* START Extract provided *
You know how when you're working on a BIG project and you've been working on it since dinosaurs roamed the Earth and then there is a big push at the end where you work on nothing else for like 32 days straight or something... and you know how the pressure just mounts and mounts to get it DONE already until you feel less like a human being and more like Mount Vesuvius, roiling lava and all... And you know how as you are toiling away, churning out the illos, (and consuming far too much coffee which wakes you with the "jimmy legs" at 3:30 on the dot every a.m. and you cannot get back to sleep no matter how exhausted you are because all you can think about is the project that won't finish itself no matter how much you wish it would do just that) and all you think about as you are toiling, toiling, toiling is how good it will feel to finally be done?... How you are certain the moment it is FINISHED and you send it off to the printer, that clouds will part and the sun will shine and little birds will deliver you champagne in crystal flutes and stuff decadent chocolate truffles down your gullet and you will feel immediately cleansed and relaxed as if you'd been soaked like a tea bag in transformative oils and massaged with hot stones and stepped on by geishas?
* END Extract provided *
**Work to do:**
A. Answer these from the passage about finishing a big project:
(i) About how many days straight does the writer say the final push lasts?
(ii) At what time does the coffee wake the writer each morning?
(iii) What volcano does the writer say they feel like?
B. In the passage about finishing a big project, list every treatment named in the comparison that begins with "as if you'd been."
C. Write the next few sentences of the passage about finishing a big project, picking up after its last sentence.
The entries further down have nothing to do with the passage about finishing a big project.
* START Given entries *
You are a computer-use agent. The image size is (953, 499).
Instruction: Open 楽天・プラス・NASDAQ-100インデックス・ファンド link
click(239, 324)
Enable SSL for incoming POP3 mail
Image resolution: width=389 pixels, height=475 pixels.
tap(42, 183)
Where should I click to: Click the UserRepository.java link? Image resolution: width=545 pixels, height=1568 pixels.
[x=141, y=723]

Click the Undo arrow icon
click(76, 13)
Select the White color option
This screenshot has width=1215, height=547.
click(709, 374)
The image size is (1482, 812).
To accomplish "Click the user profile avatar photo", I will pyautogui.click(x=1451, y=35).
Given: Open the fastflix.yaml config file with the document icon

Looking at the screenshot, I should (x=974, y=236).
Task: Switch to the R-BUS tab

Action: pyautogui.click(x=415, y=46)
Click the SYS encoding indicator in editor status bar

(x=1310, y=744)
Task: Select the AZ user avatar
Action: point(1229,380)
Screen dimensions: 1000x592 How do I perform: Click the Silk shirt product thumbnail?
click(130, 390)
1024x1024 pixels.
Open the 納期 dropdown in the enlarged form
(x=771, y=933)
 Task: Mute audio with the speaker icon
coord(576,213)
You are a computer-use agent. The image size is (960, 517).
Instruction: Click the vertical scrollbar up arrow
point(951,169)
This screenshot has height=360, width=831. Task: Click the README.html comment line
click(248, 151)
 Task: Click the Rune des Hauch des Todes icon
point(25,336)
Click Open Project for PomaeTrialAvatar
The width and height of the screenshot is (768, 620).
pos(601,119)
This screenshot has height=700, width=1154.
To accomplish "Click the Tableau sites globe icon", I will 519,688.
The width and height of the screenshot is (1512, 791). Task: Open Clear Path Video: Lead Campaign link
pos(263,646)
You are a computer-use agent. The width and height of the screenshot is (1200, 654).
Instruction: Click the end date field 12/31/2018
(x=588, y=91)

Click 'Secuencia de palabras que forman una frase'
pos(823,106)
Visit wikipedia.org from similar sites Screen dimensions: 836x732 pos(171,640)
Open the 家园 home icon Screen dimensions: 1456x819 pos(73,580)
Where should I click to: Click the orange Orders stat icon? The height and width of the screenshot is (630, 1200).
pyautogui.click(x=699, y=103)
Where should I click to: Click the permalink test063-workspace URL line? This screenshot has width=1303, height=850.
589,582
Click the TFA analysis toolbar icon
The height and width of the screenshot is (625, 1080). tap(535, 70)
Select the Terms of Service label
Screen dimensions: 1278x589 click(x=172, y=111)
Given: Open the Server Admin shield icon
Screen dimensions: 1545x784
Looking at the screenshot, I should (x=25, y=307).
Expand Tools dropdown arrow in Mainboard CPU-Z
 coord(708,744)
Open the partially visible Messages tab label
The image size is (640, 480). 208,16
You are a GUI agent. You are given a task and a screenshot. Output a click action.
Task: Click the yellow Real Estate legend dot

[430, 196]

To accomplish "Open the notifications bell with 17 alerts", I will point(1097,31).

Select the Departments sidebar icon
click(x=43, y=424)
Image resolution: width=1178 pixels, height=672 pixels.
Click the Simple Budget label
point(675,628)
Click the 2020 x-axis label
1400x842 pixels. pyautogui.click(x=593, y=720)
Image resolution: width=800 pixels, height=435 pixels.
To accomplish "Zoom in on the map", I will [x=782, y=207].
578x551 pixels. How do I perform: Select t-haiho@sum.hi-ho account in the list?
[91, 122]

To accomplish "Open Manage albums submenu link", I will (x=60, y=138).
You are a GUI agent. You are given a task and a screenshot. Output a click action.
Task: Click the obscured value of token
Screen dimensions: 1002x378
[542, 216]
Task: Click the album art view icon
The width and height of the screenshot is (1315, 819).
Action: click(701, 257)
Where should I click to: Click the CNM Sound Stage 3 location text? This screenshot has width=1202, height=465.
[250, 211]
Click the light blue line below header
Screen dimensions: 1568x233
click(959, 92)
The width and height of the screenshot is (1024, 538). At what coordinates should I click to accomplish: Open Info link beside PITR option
* END Given entries *
**Responses for each task:**
A.
(i) About 32 days
(ii) 3:30 a.m.
(iii) Mount Vesuvius

B.
- Soaked like a tea bag in transformative oils
- Massaged with hot stones
- Stepped on by geishas

C.
You know how you are certain the last part will absolutely be true in spite of the fact that you have counselled fellow illustrators thru the "post-partum" depression that always, without fail, arrives the moment a project like this is finally finished dozens and dozens of times in the monastic voice of She Who Speaks From Experience, cautioning them repeatedly not to give rise to the expectation that once the project is delivered, life will be perfect and joyous and stuff?

Yeah. Um... well, yeah. So, here i sit, having birthed a big 'un, and I'm feeling all puzzled because I still feel completely knotted and crimped, like Wile. E. Coyote after being "accordioned to the ground" (phrase borrowed from my gifted friend, K.) by an enormous ACME anvil.

Slowly, though, my vertabrae are beginning to decompress. Slowly my blood pressure is dipping toward normal. Slowly the colour is returning to my white knuckles and I'm able to let go.

But it's never as easy as I imagine it will be, want it to be.

Regular programming will resume around here shortly. It really, really will. but right now, the thought of trying to transcribe all the the things that occurred to me during the Great Blogging Absence of 2005 just exhausts me and makes my lower lip all wobbly. Time to refill the well.